35 N.Y.S. 372 | N.Y. Sup. Ct. | 1895

FOLLETT, J.

This action was begun July 28, 1894, to recover damages resulting from the decedent’s death,—caused, it is alleged, by the negligence of the defendant and of its employé. The defendant, on this appeal, does not challenge the finding of the jury that the decedent was injured September 8, 1892, by the negligence of the defendant and of its servant, and that she did not, by any act or omission, contribute to the accident. There was no conflict in the evidence in respect to the accident, its cause, or the decedent’s conduct on the occasion. None of the exceptions taken to the charge or to the rulings upon the admission or exclusion of evidence are questioned, and we are asked to reverse the judgment solely on the grounds: (1) that the accident was not the cause of death; (2) that the damages awarded ($5,000) were excessive.

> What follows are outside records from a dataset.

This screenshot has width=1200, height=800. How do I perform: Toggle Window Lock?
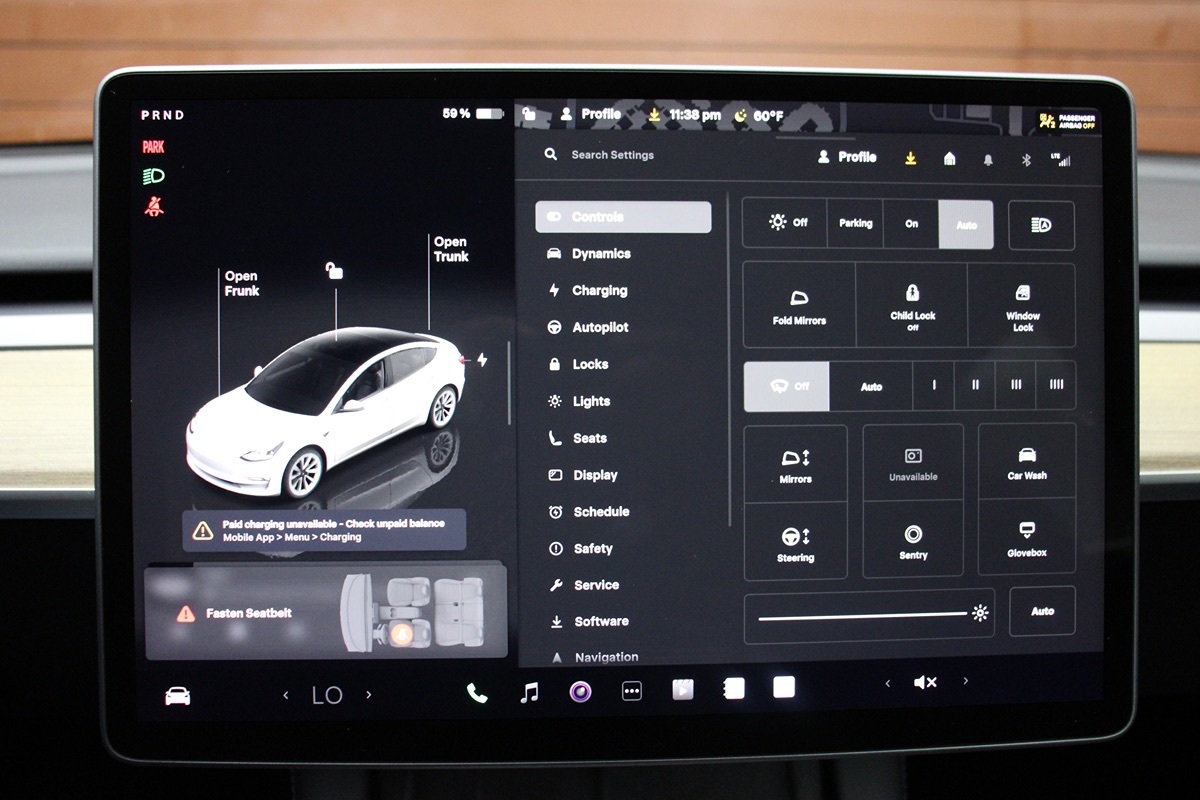click(1022, 305)
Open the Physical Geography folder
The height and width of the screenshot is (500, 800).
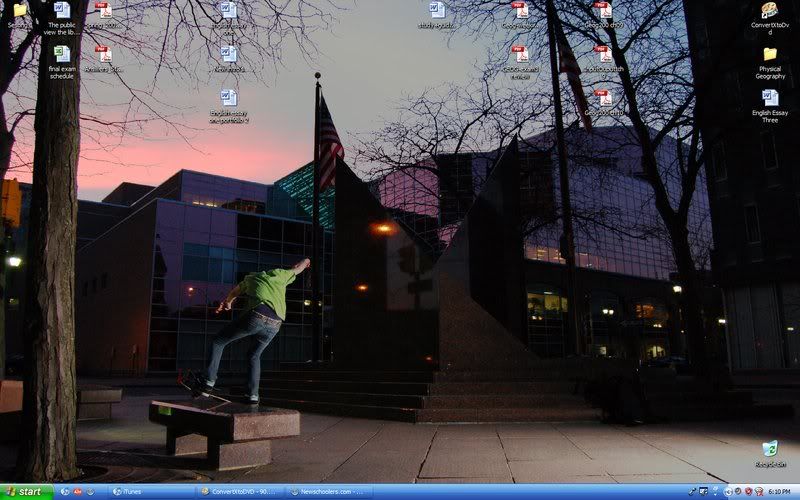click(770, 55)
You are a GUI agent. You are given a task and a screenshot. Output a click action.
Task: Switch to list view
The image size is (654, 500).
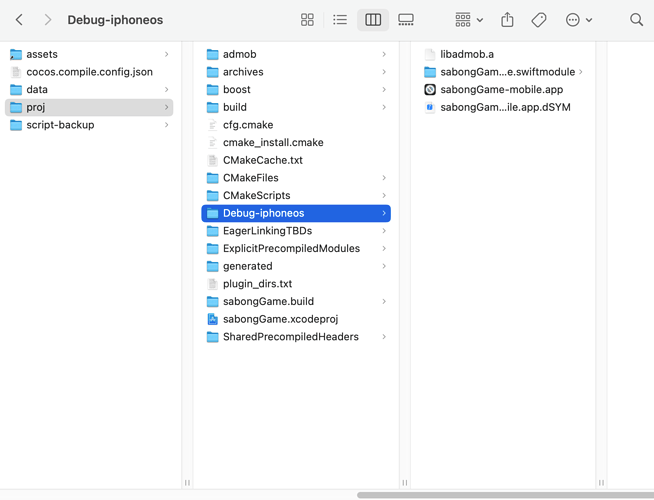click(x=340, y=20)

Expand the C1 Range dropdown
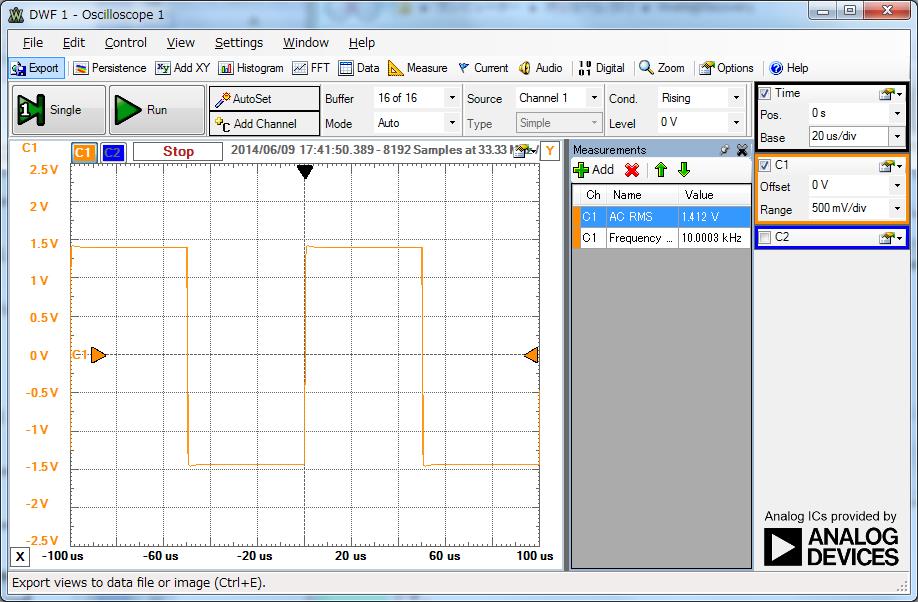click(x=897, y=209)
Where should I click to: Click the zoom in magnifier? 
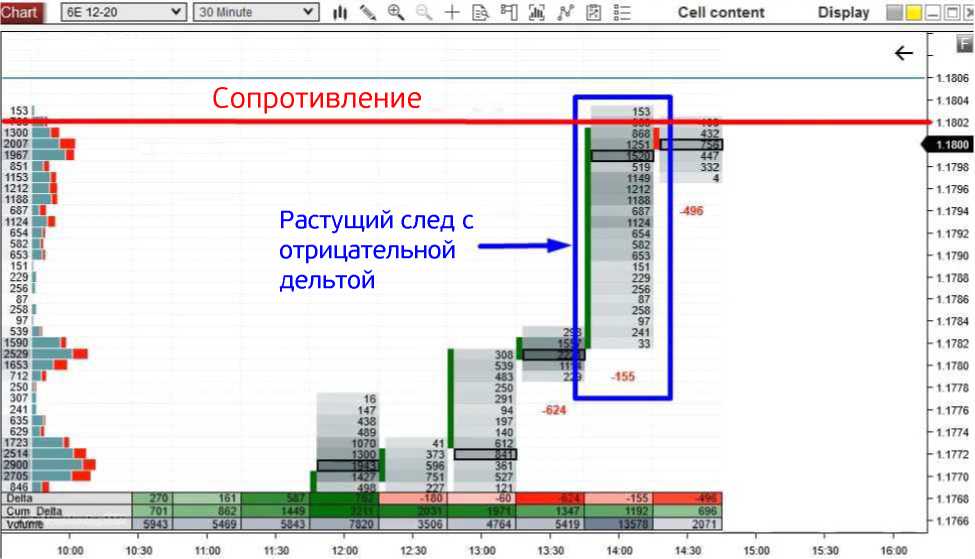click(x=395, y=13)
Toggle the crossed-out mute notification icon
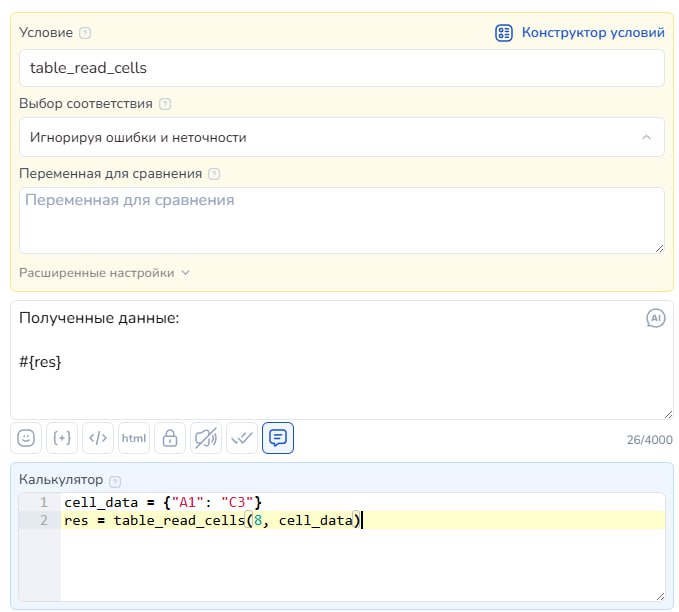 (206, 438)
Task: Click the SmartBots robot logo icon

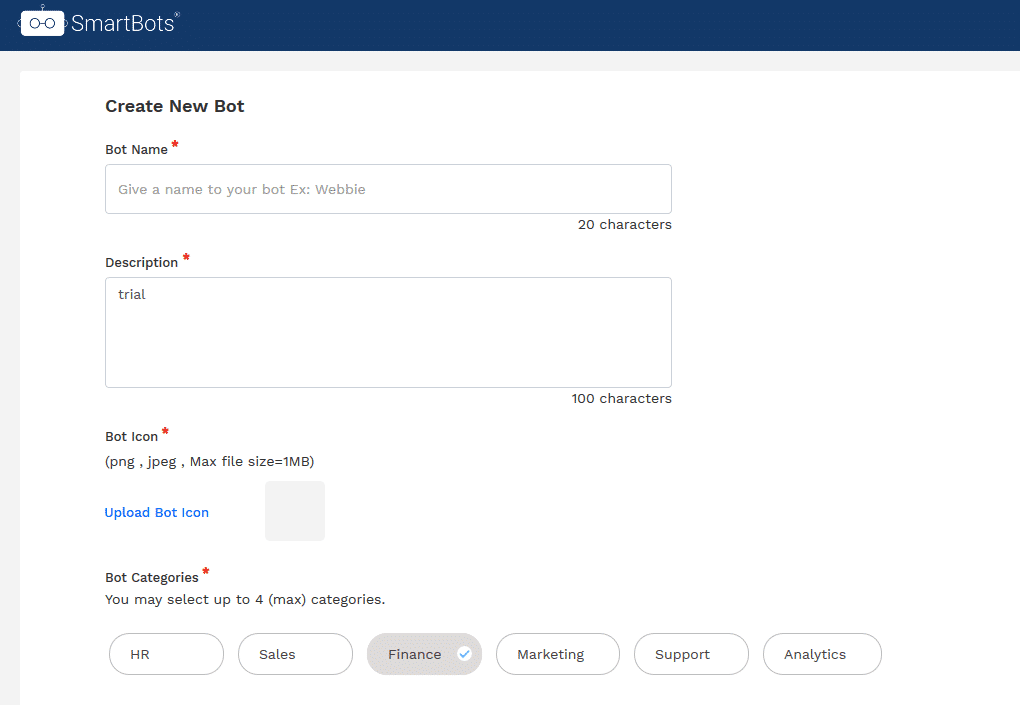Action: coord(41,23)
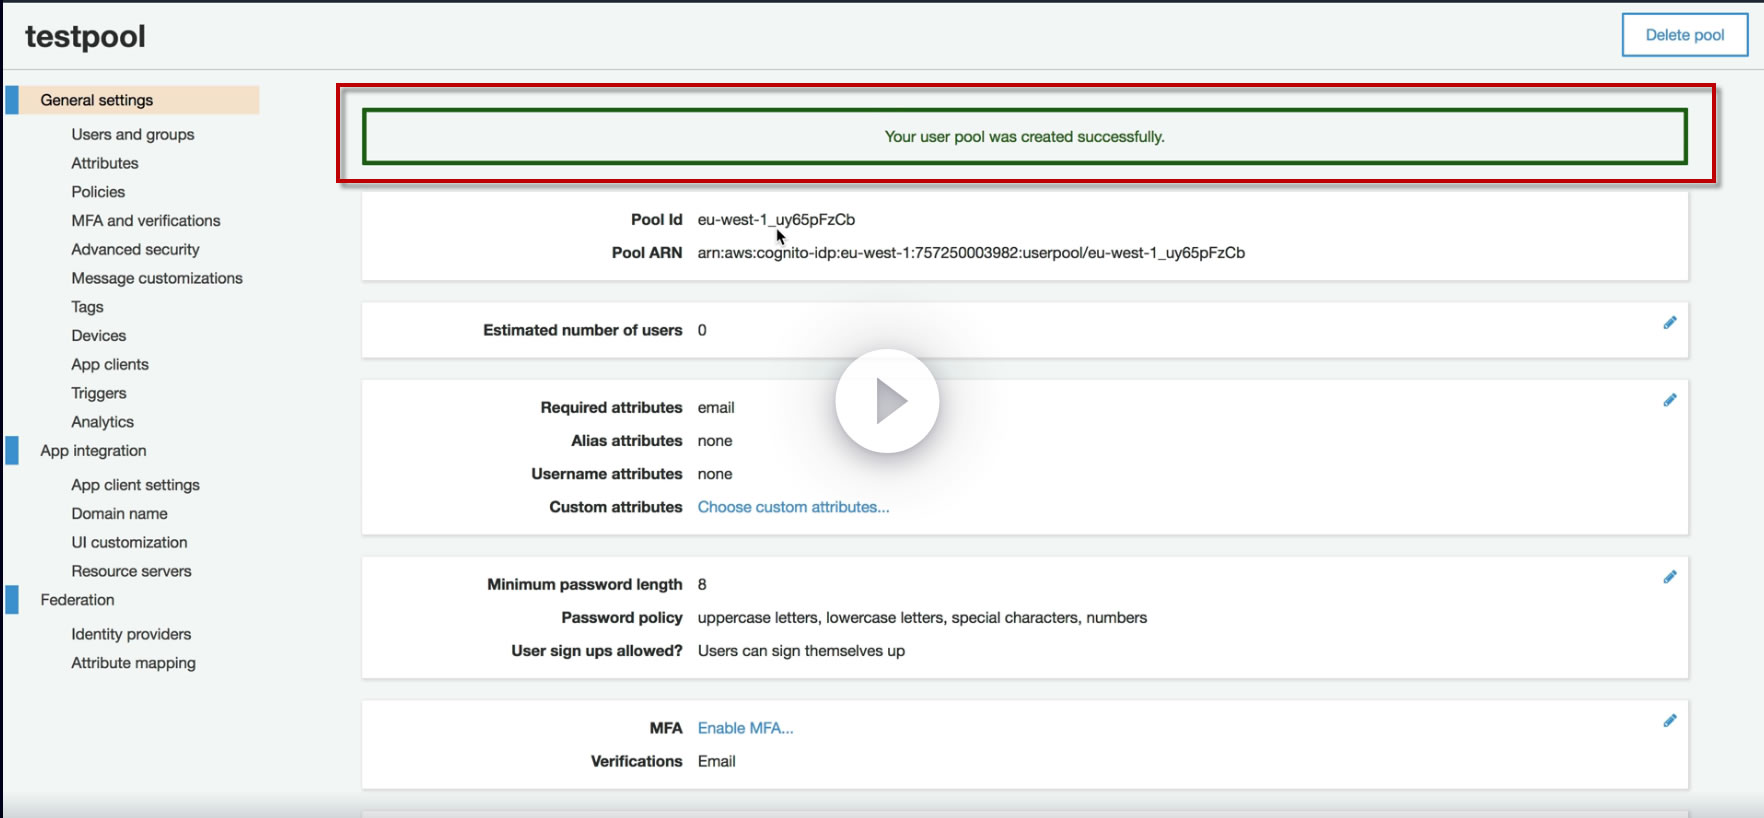Viewport: 1764px width, 818px height.
Task: Open the Policies section
Action: [x=98, y=192]
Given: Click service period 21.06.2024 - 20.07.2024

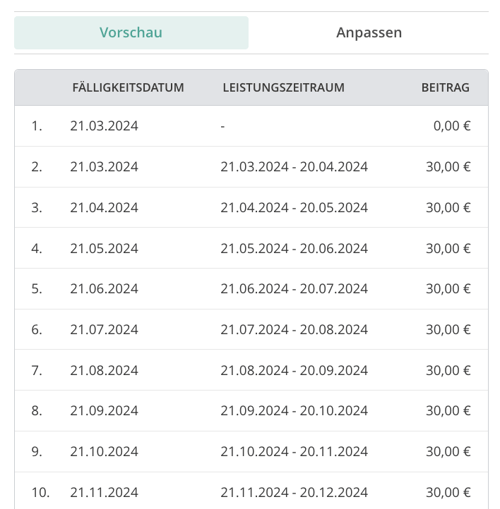Looking at the screenshot, I should (x=294, y=289).
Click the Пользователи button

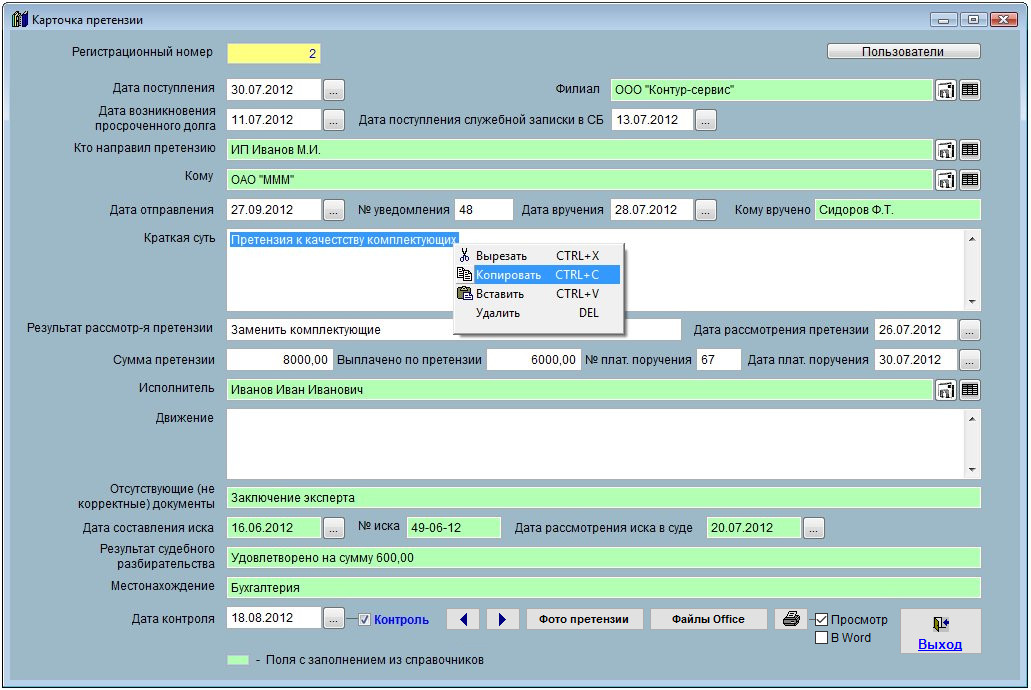point(903,51)
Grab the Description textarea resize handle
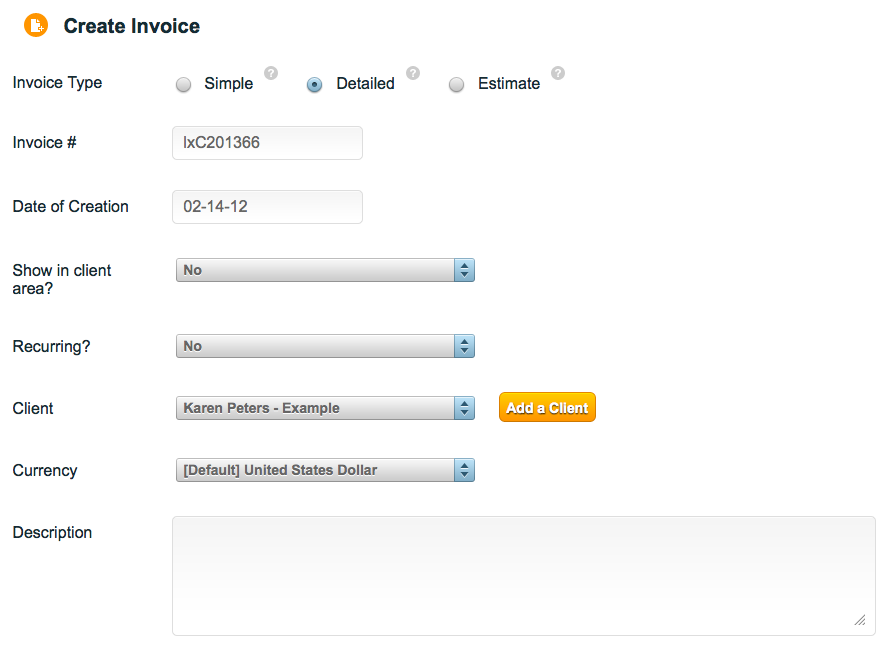This screenshot has height=650, width=890. tap(860, 620)
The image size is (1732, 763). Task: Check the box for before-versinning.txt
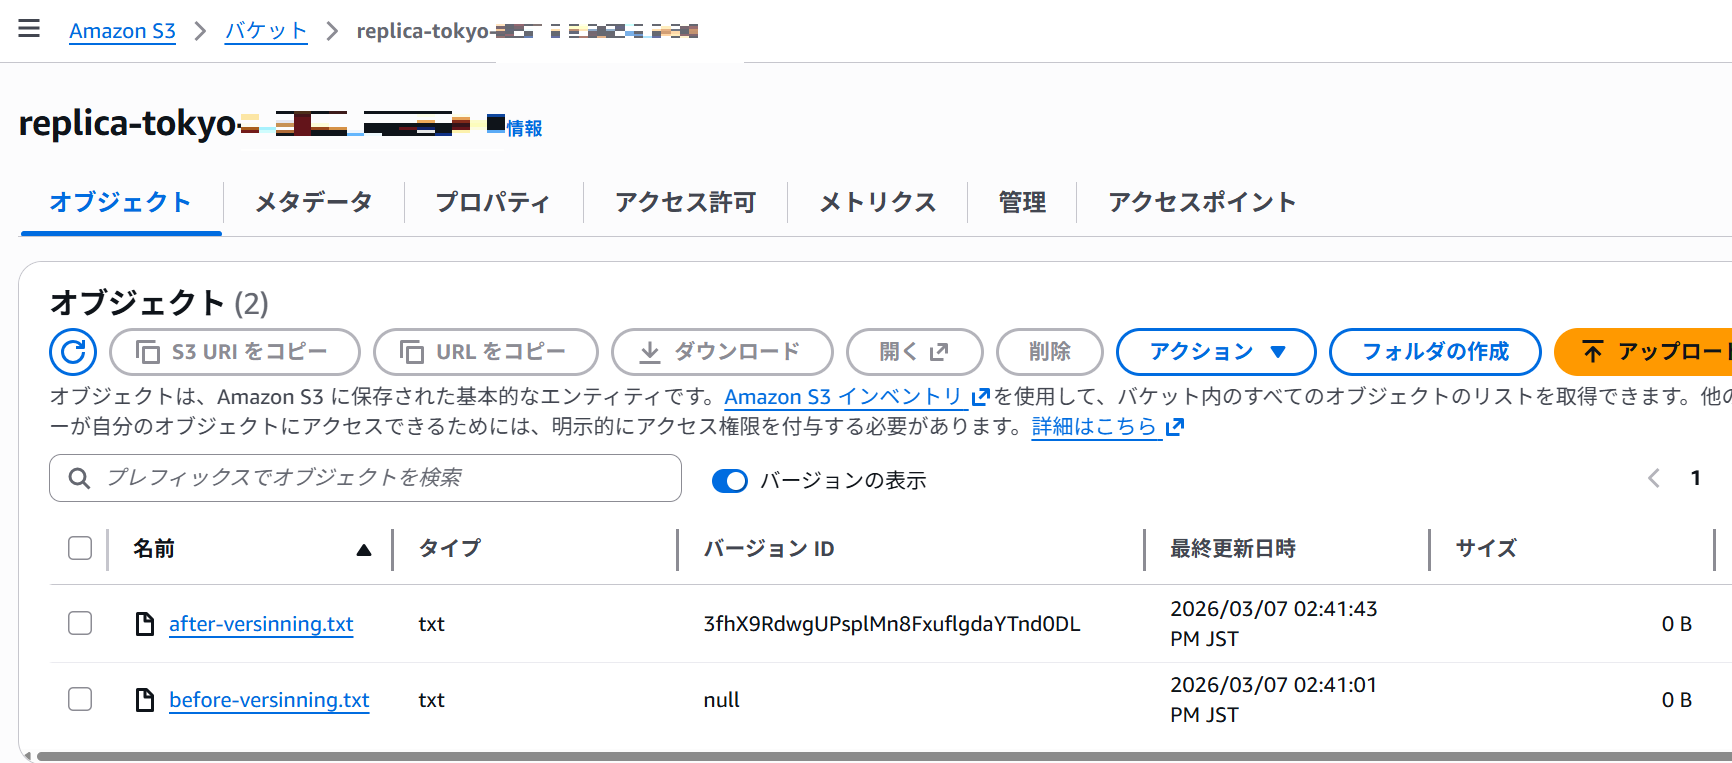pos(80,700)
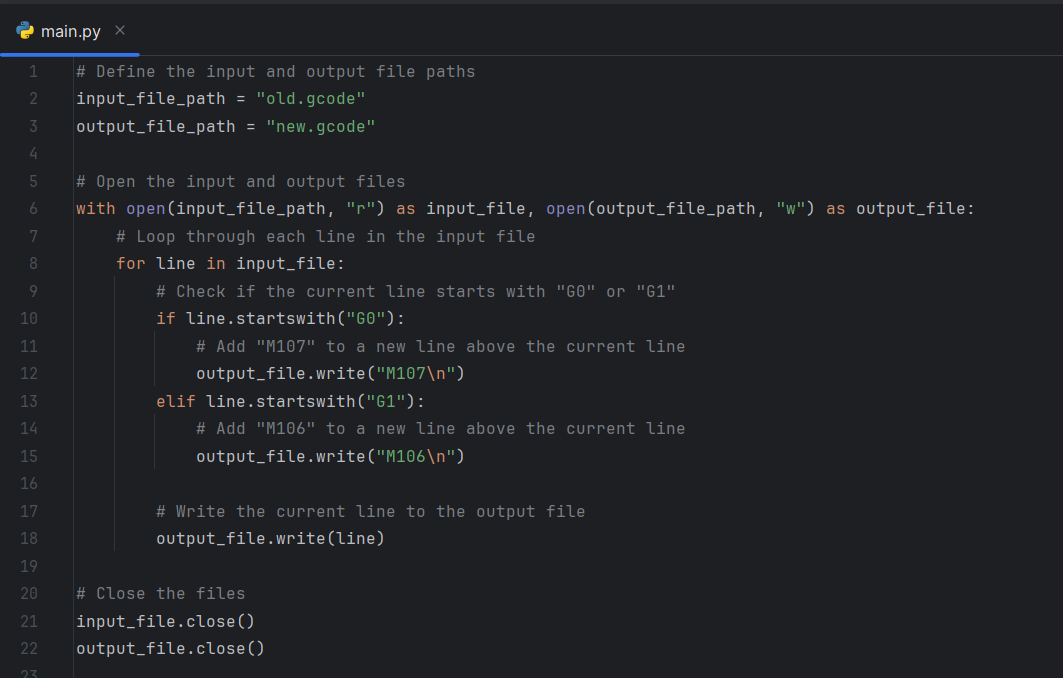The width and height of the screenshot is (1063, 678).
Task: Click the "for" keyword on line 8
Action: [130, 264]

September 8, 1892, the decedent, while walking on the sidewalk of East Twenty-Eighth street, was knocked down and injured by a team which escaped from the defendant’s driver. Her right leg was considerably injured,—to such an extent that she never fully recovered from its effects,—and she sustained so severe a shock that she remained in a semi-unconscious condition for two or three days. At this time the decedent was 63 years of age, and had, before the accident, been possessed of good health, but from the time of the accident to May 2, 1893, when she died, she was in feeble health. The immediate cause of her death was Bright’s disease, —induced, it is asserted, by the shock. The physician who attended the decedent during her last illness, and had been the family physician for a year or more preceding the accident, testified that the disease of which she died was traceable to, and caused by, the injury. Another physician,—an instructor for seven years at the College of Physicians and Surgeons at Columbia College,—testified that in his opinion the accident caused the disease of which she died. A physician who had been employed by the defendant, in its accident cases, for two years, testified that he saw the decedent four days after her injury; that he found three contused and lacerated wounds on her right leg, below the knee. He testified that he saw no evidence that the patient was suffering from shock, but noticed that her legs were swollen, but that the swelling could not, in his opinion, have been produced by the injury. He said that in his opinion the decedent then had chronic Bright’s disease, and died from its effects, and that the disease was not caused by the injury. A physician who has been a professor of clinical medicine and therapeutics for several years was called by the defendant, and testified, as an expert, that in his opinion, founded upon the evidence, the injury was not the cause of the disease of which the woman died. This witness had never seen the patient. Each side swore *374the same number of medical witnesses, but those sworn in behalf of the plaintiff had the best means of knowing the facts and forming an opinion, and their opinions were supported by the evidence of the plaintiff in respect to the previous good health of his wife. We think, under the evidence, that the question whether the injury was the cause of death was a fair question for the jury, and that its verdict cannot be disturbed.

Nor do we think the verdict should be set aside because the damages were excessive. The decedent was 63 years of age, in good health, and performed all of the labors in plaintiff’s household. She left her husband and one unmarried daughter, of full age, her only next of kin; the three, before her death, living together as one family. The daughter, before her mother’s illness, had employment elsewhere. The estimate of the damages sustained in such cases is necessarily based upon probabilities, and can never be ascertained with accuracy, or to the satisfaction of both parties. Under the decisions of this court, we cannot reverse the judgment and set aside the verdict upon the ground that the damages awarded were excessive. The judgment and order should be affirmed, with costs. All concur.